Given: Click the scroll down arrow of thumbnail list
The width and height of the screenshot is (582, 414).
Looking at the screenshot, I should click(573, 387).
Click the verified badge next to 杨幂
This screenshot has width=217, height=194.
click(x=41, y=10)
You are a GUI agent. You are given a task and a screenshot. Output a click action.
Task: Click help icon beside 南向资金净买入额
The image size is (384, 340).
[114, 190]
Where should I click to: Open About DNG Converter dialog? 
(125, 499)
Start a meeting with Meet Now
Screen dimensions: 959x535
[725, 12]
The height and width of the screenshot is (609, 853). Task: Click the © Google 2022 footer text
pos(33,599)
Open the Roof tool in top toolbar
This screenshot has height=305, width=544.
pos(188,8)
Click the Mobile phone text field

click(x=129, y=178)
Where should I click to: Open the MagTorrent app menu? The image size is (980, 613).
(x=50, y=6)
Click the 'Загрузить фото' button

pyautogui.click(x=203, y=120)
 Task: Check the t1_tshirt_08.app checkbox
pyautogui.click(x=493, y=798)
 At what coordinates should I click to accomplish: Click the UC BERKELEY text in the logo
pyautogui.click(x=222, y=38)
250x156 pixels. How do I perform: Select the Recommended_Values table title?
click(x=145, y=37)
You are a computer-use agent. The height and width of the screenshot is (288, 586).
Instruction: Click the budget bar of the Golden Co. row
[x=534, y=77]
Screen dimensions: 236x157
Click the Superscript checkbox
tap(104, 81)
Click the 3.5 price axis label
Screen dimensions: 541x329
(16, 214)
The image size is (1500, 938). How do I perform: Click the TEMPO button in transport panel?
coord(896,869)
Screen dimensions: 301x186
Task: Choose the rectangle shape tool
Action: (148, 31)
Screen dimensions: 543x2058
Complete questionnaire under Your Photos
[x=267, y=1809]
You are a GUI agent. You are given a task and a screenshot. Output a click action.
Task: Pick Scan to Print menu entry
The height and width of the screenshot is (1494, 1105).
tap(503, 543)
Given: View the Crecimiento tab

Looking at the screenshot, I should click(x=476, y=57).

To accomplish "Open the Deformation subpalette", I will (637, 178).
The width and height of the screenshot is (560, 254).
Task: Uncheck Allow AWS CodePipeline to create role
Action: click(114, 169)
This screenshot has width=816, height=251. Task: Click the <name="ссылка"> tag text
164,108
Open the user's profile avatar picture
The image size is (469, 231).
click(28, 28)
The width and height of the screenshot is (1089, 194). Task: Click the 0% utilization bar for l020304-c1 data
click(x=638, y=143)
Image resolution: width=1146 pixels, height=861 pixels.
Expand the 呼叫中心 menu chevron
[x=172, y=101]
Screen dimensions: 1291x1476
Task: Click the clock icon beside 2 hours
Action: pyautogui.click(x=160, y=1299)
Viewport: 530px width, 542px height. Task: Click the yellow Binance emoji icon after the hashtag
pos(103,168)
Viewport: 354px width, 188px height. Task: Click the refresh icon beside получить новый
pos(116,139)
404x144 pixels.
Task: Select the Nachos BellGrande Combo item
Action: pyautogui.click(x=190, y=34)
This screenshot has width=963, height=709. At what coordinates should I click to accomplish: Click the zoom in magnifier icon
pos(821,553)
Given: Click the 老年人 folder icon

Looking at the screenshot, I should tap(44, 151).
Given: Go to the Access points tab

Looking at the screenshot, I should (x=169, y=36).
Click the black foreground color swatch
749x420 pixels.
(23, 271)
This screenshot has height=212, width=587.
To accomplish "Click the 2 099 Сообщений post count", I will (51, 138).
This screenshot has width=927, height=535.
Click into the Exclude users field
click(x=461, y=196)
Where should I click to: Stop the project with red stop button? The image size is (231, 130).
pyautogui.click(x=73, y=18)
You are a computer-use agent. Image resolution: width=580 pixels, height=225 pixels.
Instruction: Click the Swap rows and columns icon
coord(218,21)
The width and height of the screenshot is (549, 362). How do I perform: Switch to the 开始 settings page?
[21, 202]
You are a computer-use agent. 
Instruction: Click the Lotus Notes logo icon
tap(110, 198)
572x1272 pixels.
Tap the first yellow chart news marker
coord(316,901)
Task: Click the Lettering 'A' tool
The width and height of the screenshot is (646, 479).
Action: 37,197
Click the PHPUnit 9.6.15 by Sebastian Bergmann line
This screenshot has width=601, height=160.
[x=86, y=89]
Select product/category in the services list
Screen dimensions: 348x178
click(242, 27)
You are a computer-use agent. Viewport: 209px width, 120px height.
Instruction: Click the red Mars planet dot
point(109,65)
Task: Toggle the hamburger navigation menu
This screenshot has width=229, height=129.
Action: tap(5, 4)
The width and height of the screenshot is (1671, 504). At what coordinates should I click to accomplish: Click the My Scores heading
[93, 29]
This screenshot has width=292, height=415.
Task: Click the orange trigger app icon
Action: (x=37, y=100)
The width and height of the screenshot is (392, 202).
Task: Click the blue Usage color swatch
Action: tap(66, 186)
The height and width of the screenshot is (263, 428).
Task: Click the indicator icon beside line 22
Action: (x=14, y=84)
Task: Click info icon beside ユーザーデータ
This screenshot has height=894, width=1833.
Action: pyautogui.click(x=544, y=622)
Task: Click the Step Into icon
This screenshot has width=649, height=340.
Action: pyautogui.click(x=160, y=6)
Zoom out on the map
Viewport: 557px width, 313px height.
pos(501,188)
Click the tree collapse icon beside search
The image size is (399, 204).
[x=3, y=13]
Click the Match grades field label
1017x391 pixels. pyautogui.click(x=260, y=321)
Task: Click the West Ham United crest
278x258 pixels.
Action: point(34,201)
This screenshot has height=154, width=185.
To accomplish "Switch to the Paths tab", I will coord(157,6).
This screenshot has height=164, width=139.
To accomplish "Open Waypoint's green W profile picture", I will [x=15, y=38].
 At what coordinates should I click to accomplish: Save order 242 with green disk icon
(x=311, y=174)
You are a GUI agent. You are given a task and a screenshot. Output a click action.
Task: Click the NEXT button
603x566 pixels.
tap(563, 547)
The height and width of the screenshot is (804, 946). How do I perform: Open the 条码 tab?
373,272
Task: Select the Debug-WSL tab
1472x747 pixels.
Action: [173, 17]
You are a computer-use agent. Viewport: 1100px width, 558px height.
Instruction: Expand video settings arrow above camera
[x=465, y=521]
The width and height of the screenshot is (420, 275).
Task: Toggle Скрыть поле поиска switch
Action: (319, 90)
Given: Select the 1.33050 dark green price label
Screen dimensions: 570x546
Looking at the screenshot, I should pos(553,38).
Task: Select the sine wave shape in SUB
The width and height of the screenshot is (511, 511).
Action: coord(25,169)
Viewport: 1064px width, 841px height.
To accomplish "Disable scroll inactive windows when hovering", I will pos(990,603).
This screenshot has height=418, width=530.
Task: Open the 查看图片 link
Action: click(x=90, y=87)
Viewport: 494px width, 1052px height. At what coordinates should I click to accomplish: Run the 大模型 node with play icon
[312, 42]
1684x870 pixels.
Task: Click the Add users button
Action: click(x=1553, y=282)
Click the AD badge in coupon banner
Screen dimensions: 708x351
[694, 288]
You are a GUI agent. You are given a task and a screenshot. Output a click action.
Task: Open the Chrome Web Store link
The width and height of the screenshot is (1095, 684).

__WHAT IS REQUIRED__
Work out how many lines of the data include the word "computer", and write that number alone.

__WRITTEN SOLUTION__
5